We live about six blocks from the focal point of the second L. A. rally. I left work early to pick up the kids at school because I know how to find my way around the city better than the person who usually picks up my kids from school, and street closures around my house made it tricky to get there. I got the kids home by 3:30. By four p.m. there was a slow, steady stream of cars inching along my street in both directions, and a less steady stream of people walking towards the rally. My wife didn’t even bother to come home right after work; it would have taken her two hours, so she went to her mom’s for a couple of hours and came home around eight.
After the kids and I had dinner we walked up to the rally point, where earlier the Mayor and Cardinal of L. A. had spoken to the crowd. Walking through the crowd, we were struck by how peaceful the vibe was. The kids and I took a bunch of pictures, looked around for about 20 minutes, then walked home. It was pretty cool.
Worcester, Ma. - My high school aged children said alot of kids were absent from school. Other than that nothing seemed out of the ordinary. They had a small rally downtown but I didn’t noticed anything closed.
There was a demonstration on campus very early in the day, but, otherwise, it was no different from any usual day. Classes, library, and dining halls were as crowded as usual.
Well, traffic was back to it’s usual self today. If better traffic is the only effect it’s gonna have they can protest every day. (I know others were affected, but I have talked to many people whos only effect wazs the better traffic)
I’m all for more protests as well. Traffic would have been perfect last night except for a wreck or stalled car on I-10 that had it jammed for about 10-15 minutes. After that it was smooth sailing all the way back to Glendale. Today the traffic was awful on the way in.
Not that I’d notice. I have an ongoing master-suite construction project, but work has been on-again-off-again depending on the availability of crews – it was “off again” yesterday, but there’s no way of putting any significance on one of a large number of days when nothing got done.
The only thing I noticed all day was the long line at the Taco Cabana drive-through. Now whether that was because they were short-staffed or because I was actually passing by at 12:05 pm is anybody’s guess.
As to whether or not the “boycott” was effective, the silence of the press so far is deafening.

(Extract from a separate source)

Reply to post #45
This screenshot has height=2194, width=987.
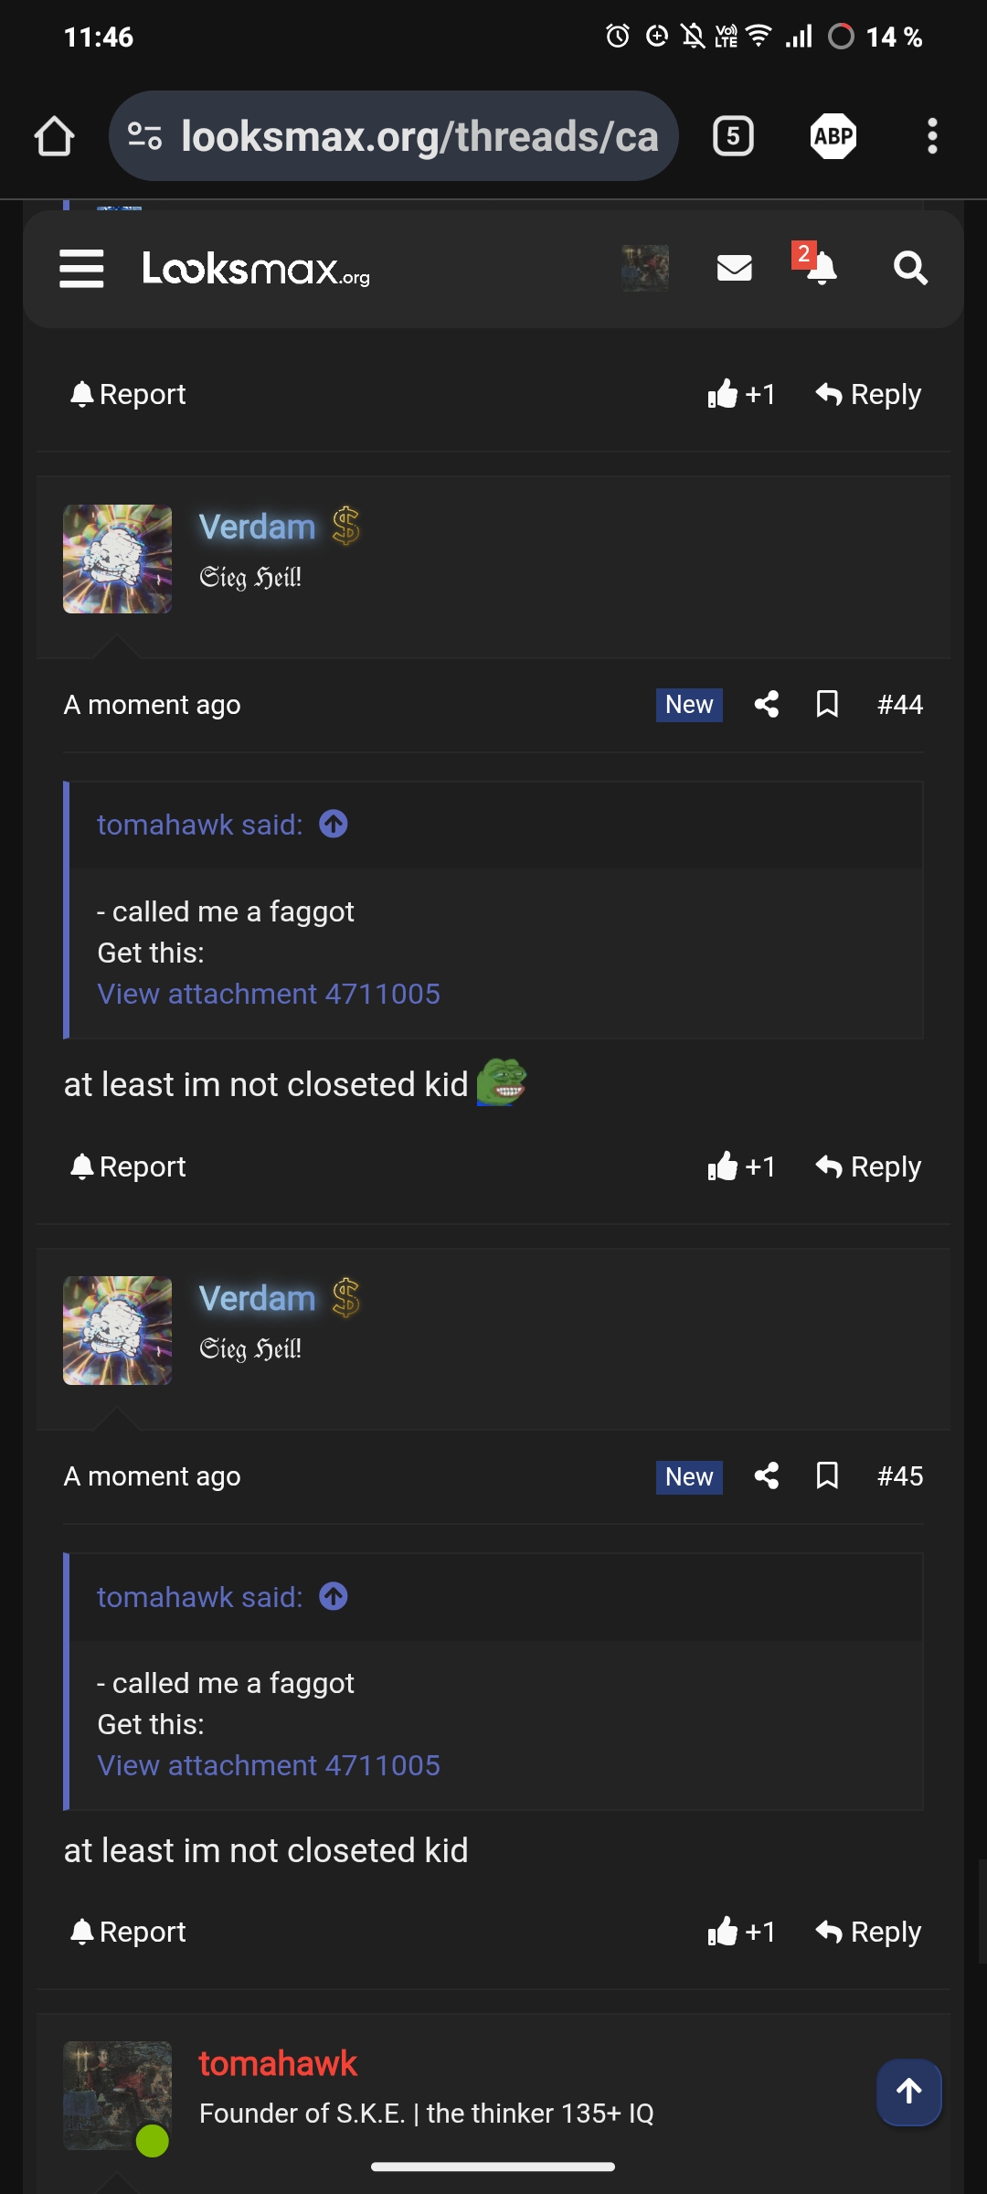pyautogui.click(x=866, y=1932)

I had to take the day off work because I am working in downtown L.A. right now and they didn’t want to deal with the demonstrations, so I lost a day’s pay.
No, unless you count the senior student nurse who was supposed to be with me all day for part of his education. He called his instructor, told her he was going to the rally and left at 0900. I wish I had had the balls to do something like that when I was a senior student. Oh, wait-never mind.
And I had to listen to a coworker who is from Puerto Rico pontificate all about how we are all immigrants etc. She stopped talking when I said that most of us were legal and spoke English…oy.
So, no-the day didn’t effect me at all financially, socially, emotionally or culturally.
was it supposed to? Or was it some great outpouring of possible political clout? Or maybe even a grandiose melodramatic gesture that proves nothing and solves nothing as well?
None of it affected me at all. My friend fired 4 Hispanic workers for not showing up to work without notice. The 5th requested the day off in advance, and he got it.
He is also getting all the overtime he wants to make up for the lack of the other people.
Mr. Rilch didn’t want me to leave the house. I told him it wasn’t the Mau Mau Uprising, for crissakes, and he should calm down. After a brief skirmish, I went down to Ralph’s anyway. We had the news on all day, but it never spiralled out of control, as he’d been fearing.
From what I read in news reports, it sounds like the worst of the boycott’s impact was felt by the Hispanic community itself.
Also, I know that many immigrants (legal or otherwise) are working to help support their families back in their native land. That group really doesn’t have any economic clout to throw around, because all their extra money is sent out of the country.
My only thought was “damn, and I didn’t even think to enjoy it”. I would have hit the mall that I typically don’t go to, but forgot. Didn’t even occur to me while I was at another mall, though I did notice that it was pretty empty; didn’t associate the two because that particular mall in in process of rebuilding. It might be dead all the time.